WORK TO COMPLETE: Filter the entries for the word "will". Copy each line that has it.

LISTED RECORDS:

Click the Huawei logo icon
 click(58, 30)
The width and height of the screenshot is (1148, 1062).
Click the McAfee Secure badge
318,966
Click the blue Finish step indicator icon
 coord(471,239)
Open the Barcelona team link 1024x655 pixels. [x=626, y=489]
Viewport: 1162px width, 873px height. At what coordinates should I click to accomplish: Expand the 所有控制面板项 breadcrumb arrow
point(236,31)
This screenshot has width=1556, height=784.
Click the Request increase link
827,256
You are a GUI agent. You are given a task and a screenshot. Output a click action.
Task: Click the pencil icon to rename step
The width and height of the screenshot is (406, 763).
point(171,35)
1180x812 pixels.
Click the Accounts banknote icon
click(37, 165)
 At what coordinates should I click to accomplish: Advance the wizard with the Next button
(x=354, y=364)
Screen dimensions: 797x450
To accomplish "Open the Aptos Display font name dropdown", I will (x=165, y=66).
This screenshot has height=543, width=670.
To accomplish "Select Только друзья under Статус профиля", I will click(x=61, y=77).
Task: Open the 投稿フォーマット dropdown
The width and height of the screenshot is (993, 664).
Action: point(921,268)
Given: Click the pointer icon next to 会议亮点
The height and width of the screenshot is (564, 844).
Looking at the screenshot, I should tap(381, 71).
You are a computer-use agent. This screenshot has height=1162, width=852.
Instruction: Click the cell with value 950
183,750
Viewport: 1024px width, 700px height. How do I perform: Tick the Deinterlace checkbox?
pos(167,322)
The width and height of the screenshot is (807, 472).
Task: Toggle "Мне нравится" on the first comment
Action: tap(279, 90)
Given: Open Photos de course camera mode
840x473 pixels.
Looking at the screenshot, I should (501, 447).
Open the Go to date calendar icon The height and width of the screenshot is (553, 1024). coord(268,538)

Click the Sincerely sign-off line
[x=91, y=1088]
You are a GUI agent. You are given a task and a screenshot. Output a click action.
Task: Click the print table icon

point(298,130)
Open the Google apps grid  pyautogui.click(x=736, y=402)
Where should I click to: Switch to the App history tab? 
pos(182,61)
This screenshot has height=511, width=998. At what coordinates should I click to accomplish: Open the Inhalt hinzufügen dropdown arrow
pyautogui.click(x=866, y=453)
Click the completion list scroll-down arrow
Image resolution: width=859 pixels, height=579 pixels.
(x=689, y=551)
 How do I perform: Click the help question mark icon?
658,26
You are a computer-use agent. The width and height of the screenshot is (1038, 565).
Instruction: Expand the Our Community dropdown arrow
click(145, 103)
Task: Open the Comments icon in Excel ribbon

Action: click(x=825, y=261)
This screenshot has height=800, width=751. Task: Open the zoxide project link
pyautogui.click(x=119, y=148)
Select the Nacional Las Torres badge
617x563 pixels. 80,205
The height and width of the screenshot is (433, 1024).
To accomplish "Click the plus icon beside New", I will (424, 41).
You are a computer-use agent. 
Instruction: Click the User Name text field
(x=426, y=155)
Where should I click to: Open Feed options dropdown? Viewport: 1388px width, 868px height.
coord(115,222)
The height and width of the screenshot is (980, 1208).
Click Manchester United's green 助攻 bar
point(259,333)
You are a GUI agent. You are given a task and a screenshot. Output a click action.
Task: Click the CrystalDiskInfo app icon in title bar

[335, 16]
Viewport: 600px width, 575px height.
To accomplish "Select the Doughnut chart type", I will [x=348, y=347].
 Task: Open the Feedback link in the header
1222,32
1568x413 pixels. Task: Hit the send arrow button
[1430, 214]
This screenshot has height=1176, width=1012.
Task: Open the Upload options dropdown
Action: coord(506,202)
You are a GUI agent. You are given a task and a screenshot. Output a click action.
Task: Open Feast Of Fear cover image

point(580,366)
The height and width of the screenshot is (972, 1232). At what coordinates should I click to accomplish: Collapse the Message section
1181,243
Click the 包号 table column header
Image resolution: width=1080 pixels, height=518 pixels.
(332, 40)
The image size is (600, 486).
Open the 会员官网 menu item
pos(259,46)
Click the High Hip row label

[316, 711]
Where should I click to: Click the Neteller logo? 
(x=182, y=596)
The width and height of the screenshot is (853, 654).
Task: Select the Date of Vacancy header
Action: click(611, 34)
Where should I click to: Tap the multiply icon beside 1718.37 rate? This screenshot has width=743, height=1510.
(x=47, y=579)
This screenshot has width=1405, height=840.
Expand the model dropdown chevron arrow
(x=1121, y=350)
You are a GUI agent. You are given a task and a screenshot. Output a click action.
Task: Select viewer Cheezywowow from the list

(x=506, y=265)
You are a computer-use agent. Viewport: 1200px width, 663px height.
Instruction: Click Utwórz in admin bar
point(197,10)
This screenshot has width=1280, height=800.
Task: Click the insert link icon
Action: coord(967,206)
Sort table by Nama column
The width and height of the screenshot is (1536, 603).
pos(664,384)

RESULT:
To accomplish "Open the Aptos Display font name dropdown", I will (x=165, y=66).
To accomplish "Select Только друзья under Статус профиля", I will click(x=61, y=77).
To accomplish "Click the plus icon beside New", I will (424, 41).
To accomplish "Select the Doughnut chart type", I will [x=348, y=347].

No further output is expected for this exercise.